What lines of the data below hold the string "computer"? Copy each one out.

Records from a data collection
::::::::::
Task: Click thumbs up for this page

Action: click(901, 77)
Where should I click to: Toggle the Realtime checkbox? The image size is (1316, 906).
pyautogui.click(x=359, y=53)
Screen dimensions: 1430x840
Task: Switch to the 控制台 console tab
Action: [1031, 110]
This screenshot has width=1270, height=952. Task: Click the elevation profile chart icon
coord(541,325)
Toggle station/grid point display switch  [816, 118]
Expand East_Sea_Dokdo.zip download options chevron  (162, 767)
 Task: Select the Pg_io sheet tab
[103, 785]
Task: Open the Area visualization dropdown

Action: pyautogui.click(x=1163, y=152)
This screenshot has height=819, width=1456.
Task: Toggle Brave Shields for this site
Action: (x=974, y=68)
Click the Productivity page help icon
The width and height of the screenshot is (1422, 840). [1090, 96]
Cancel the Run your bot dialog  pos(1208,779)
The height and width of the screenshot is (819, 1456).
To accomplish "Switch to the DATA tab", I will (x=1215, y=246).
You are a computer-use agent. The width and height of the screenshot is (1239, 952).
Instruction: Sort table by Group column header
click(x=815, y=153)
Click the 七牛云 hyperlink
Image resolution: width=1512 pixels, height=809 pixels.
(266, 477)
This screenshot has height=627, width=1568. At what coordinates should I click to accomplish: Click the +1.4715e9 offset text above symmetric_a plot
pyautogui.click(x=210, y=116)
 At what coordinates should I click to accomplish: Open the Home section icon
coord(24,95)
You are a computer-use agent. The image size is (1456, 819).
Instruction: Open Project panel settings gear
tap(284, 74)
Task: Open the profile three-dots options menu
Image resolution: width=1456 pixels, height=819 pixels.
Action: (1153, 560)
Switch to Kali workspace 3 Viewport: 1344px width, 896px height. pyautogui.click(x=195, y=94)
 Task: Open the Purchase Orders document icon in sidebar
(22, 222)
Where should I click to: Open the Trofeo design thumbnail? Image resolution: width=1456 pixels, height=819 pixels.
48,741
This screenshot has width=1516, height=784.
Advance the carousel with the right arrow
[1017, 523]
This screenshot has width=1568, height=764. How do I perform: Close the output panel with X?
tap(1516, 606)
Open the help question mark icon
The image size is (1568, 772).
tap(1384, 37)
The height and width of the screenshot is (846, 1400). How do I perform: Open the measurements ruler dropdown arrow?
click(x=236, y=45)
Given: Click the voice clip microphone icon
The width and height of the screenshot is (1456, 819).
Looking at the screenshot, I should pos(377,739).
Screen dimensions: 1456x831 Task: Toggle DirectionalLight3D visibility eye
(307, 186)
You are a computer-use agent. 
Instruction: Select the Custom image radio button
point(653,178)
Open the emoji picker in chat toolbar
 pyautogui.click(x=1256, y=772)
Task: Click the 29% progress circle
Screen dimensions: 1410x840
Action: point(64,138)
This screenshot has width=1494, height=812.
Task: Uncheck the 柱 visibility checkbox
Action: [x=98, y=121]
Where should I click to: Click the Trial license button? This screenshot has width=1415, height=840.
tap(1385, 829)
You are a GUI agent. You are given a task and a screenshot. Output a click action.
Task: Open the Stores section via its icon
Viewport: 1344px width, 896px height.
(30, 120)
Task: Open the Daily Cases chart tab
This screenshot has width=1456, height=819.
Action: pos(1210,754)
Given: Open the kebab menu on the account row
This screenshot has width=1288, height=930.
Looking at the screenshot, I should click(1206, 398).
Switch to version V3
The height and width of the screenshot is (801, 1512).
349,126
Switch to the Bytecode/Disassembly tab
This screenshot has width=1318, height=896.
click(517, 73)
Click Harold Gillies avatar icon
::::::::::
### TASK ANSWER
You are a computer-use agent. The width and height of the screenshot is (1239, 952).
You are a computer-use agent. The image size is (1456, 819).
You are a computer-use agent. 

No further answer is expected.